> THE PROBLEM
In the records, from the start through the line that contains "point(893,334)", inclusive, rename "green" to "blue" and write those lines out again with everything else unchanged. Omit the pictures from your answer.

Records for finding displayed items
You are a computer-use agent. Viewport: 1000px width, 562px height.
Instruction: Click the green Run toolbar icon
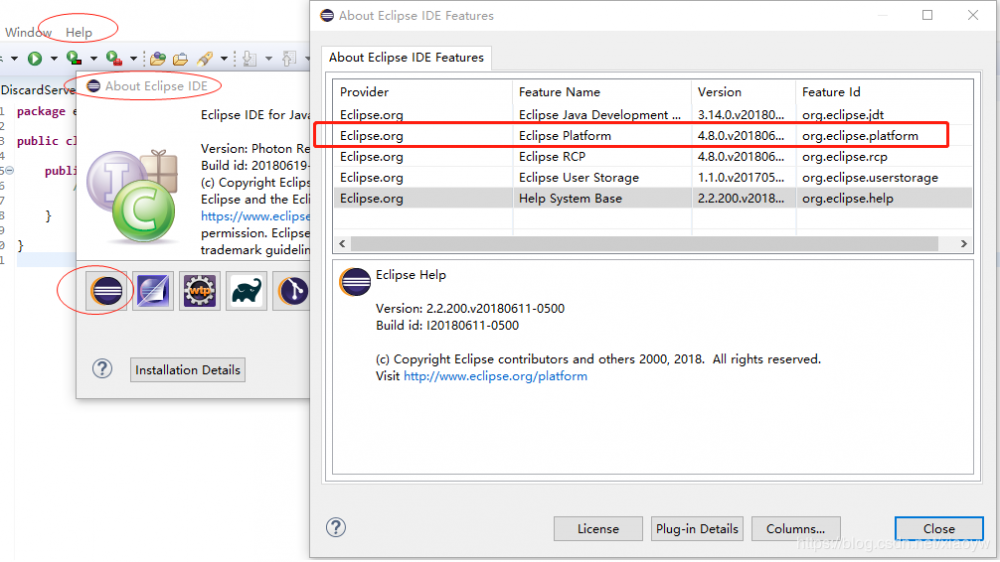tap(35, 59)
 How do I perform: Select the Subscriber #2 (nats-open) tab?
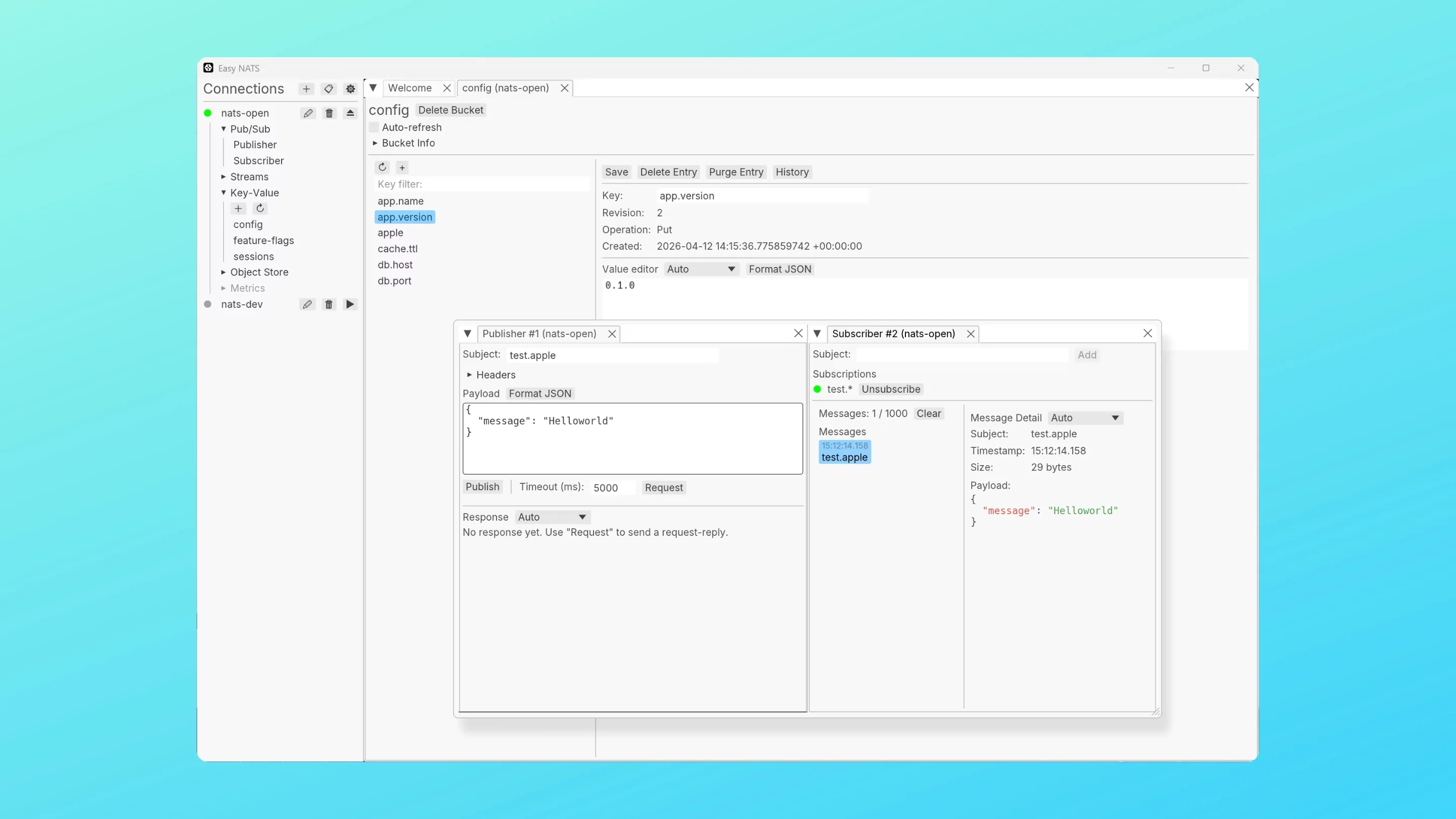point(893,334)
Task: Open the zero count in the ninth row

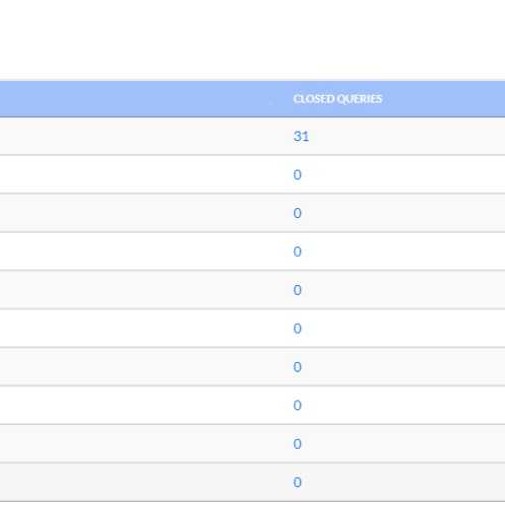Action: [x=297, y=444]
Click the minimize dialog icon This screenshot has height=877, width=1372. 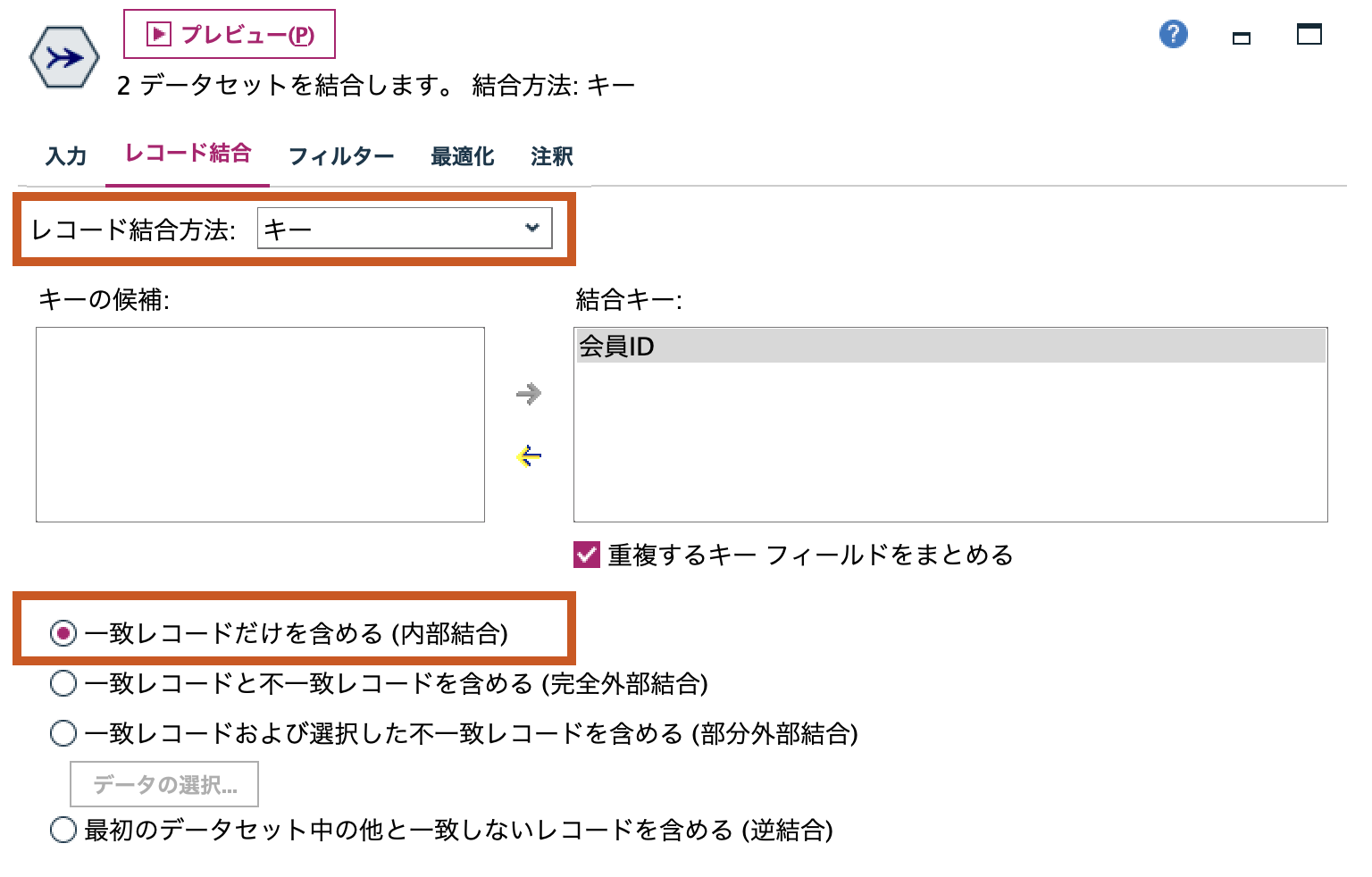1241,39
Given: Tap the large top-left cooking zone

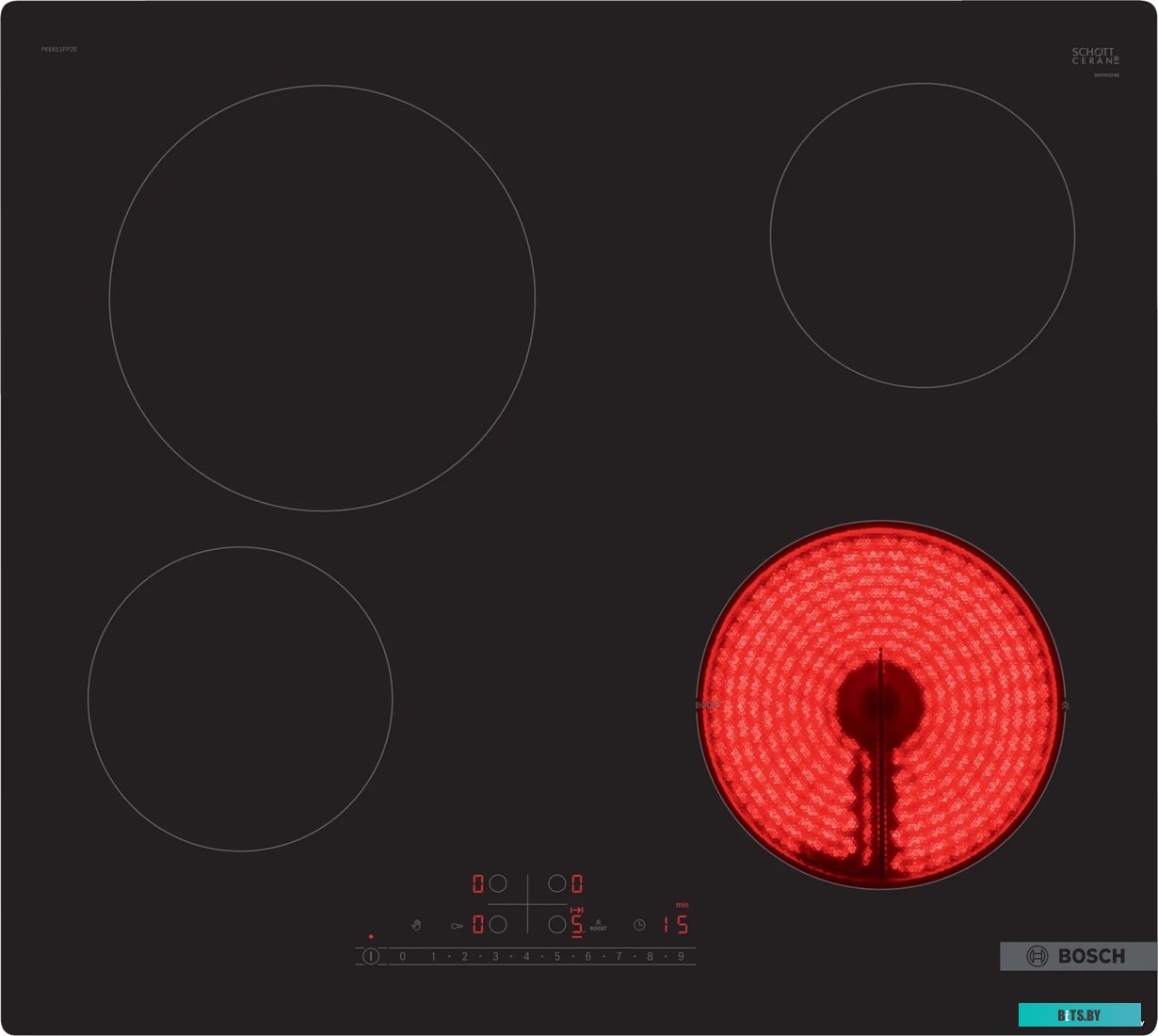Looking at the screenshot, I should click(x=322, y=299).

> RESULT FOR THIS TASK
You are a computer-use agent. Viewport: 1000px width, 562px height.
Instruction: Click the blue Run toolbar icon
tap(35, 59)
 How do I perform: Select the Subscriber #2 (nats-open) tab?
point(893,334)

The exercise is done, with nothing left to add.